Write and record a song ... create a clip
Connecting Song is an inspiring place-based songwriting opportunity like no other. Three unsigned music acts will be selected to work with one of three outstanding mentors who are also from the Geelong region.
Each selected artist will choose a Geelong locality such as the You Yangs, the industrial north, city centre, farmland or coast. The three selected music acts – solo artists, bands etc – each write a song. Each song will then be recorded at Oxygen College’s Don’t Poke The Bear studio, and a film clip will be created by The Pulse. Each clip will be debuted at Geelong After Dark, 3 May 2019.
Connecting Song is an initiative of the City of Greater Geelong, as part of the Mountain to Mouth Contemporary Songline project. It supports emerging musicians from this region to be seen and be heard, and is supported by Creative Victoria through its Music Works program.
HOW TO APPLY
You must be a current resident of the Geelong region.
Then you need to submit a 1 page application which includes:
Why you would like to be part of this project.
The Geelong location you would prefer to write about.
A sample of your music – no more than 2 songs.
A recent photograph.

▶ [About this exercise]:
Answer these questions from the Connecting Song text above.
(a) At which studio will each song be recorded?
(b) Where and on what date will each clip be debuted?
(c) How many songs may the music sample in an application include?

▶ [Record set]:
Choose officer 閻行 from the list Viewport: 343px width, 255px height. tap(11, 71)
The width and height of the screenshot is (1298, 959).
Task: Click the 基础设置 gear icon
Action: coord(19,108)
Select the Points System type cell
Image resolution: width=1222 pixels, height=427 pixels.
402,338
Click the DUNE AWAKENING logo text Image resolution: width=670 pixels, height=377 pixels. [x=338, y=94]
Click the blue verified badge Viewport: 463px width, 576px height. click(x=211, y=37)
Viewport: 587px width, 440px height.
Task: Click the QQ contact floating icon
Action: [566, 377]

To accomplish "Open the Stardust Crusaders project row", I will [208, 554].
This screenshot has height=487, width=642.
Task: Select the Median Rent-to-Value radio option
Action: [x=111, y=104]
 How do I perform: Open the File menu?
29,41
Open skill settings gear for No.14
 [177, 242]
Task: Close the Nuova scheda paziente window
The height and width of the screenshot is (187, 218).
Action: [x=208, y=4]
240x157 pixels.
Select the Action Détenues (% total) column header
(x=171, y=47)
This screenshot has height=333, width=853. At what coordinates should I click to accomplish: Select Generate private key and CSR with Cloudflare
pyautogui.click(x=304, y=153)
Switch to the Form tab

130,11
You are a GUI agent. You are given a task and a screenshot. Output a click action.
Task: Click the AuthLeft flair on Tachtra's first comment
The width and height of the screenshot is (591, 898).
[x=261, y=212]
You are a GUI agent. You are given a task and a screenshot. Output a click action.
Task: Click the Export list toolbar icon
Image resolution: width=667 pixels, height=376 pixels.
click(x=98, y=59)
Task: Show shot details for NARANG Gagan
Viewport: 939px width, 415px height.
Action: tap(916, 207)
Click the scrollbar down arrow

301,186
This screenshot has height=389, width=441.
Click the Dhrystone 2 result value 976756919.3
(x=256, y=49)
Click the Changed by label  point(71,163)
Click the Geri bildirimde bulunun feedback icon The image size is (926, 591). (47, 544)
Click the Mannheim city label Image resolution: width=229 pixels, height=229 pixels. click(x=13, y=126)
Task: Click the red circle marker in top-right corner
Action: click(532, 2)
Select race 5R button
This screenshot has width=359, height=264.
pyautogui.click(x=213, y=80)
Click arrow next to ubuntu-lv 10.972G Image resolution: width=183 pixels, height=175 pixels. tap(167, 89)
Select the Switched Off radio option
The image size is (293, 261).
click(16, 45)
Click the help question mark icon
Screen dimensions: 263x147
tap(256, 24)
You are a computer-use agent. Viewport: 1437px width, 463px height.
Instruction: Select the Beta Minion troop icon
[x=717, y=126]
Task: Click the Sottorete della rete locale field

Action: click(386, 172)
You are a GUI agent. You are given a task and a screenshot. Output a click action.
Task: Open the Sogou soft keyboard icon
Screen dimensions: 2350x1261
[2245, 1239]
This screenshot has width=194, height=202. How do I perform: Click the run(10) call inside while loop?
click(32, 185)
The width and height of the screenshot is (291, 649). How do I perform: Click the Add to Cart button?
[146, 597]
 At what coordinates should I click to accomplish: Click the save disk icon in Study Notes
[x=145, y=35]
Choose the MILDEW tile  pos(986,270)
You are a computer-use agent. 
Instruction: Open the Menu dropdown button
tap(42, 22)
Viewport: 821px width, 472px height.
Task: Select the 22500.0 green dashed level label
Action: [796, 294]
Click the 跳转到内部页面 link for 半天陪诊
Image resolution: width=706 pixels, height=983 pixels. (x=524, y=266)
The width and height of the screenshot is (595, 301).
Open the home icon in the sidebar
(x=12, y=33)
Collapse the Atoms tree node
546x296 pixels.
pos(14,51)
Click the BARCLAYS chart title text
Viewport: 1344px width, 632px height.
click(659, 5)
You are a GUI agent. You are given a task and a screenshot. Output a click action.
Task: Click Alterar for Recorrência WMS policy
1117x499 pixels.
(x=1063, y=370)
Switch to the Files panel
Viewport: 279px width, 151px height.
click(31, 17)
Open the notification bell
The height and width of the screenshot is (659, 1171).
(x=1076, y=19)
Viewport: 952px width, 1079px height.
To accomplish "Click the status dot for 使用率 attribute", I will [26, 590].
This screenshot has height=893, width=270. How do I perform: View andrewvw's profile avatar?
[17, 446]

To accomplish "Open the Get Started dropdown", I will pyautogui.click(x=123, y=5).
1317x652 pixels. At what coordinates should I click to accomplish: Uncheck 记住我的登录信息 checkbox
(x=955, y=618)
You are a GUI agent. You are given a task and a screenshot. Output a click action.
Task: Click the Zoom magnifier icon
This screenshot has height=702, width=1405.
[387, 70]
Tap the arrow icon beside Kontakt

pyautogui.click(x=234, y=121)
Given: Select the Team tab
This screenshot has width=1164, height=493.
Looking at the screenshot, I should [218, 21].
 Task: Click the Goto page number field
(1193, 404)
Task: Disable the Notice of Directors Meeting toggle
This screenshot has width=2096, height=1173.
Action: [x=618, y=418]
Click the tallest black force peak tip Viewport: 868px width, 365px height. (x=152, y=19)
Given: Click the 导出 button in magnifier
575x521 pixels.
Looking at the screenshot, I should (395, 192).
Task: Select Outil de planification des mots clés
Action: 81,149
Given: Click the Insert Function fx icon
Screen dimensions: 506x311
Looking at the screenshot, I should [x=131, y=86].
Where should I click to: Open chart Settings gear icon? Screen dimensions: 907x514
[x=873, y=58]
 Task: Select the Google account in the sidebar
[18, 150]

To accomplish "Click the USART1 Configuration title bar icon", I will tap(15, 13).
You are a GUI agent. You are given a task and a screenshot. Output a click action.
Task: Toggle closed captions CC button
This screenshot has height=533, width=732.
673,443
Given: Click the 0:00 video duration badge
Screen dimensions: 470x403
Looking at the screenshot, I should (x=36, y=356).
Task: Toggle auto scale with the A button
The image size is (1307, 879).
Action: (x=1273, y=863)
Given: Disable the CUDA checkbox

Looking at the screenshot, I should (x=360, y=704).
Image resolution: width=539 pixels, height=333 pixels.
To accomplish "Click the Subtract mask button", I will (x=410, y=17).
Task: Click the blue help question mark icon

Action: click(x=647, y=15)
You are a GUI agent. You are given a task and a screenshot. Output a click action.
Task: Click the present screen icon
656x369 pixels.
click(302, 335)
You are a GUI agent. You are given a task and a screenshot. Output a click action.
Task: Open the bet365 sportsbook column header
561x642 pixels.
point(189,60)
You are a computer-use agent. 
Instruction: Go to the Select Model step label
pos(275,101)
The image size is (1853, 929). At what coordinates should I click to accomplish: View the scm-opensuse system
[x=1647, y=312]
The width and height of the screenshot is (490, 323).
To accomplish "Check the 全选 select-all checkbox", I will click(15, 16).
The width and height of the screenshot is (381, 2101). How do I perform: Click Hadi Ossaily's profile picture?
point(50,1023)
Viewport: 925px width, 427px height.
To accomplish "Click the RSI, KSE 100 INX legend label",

▶ [Written answer]:
(a) Oxygen College's Don't Poke The Bear studio.
(b) At Geelong After Dark, on 3 May 2019.
(c) No more than 2 songs.